> **Required action**
Transcribe the full listing below, word for word, without pictures.

> **Exercise data**
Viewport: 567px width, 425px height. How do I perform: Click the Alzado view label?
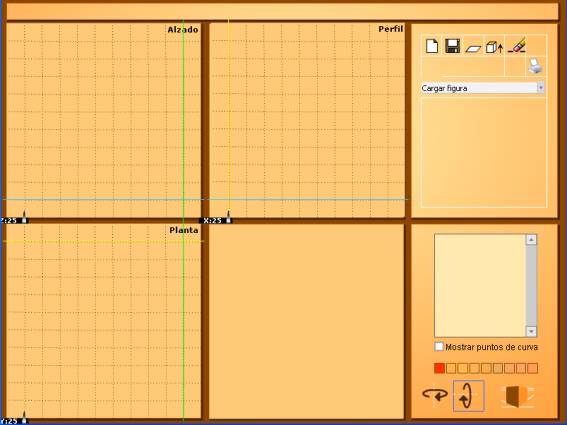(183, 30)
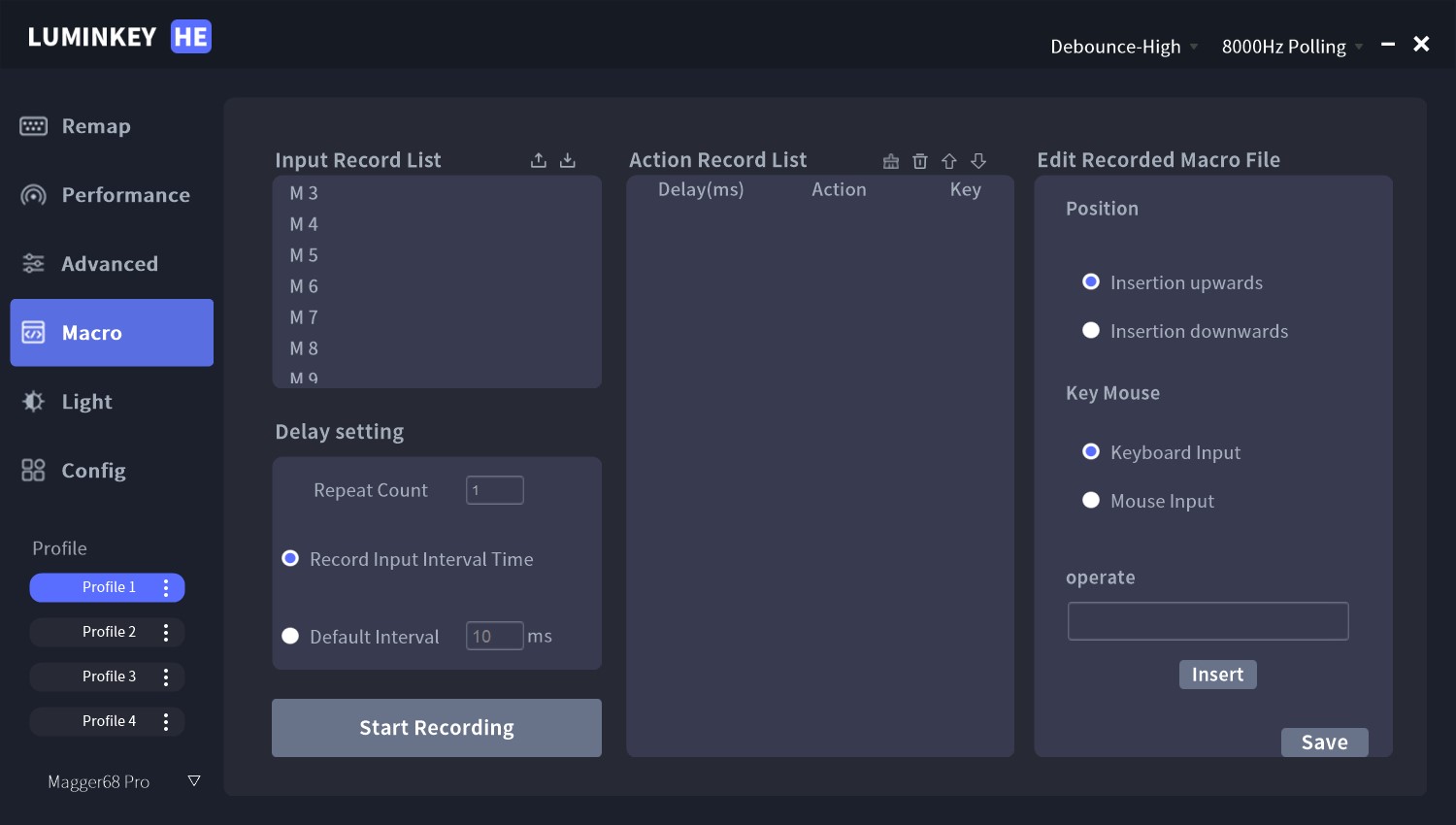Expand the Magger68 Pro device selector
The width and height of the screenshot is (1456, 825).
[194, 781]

> **Task solution**
Viewport: 567px width, 425px height. How do I perform: Click the Alzado view label?
(183, 30)
Expand the Magger68 Pro device selector
The width and height of the screenshot is (1456, 825).
[194, 781]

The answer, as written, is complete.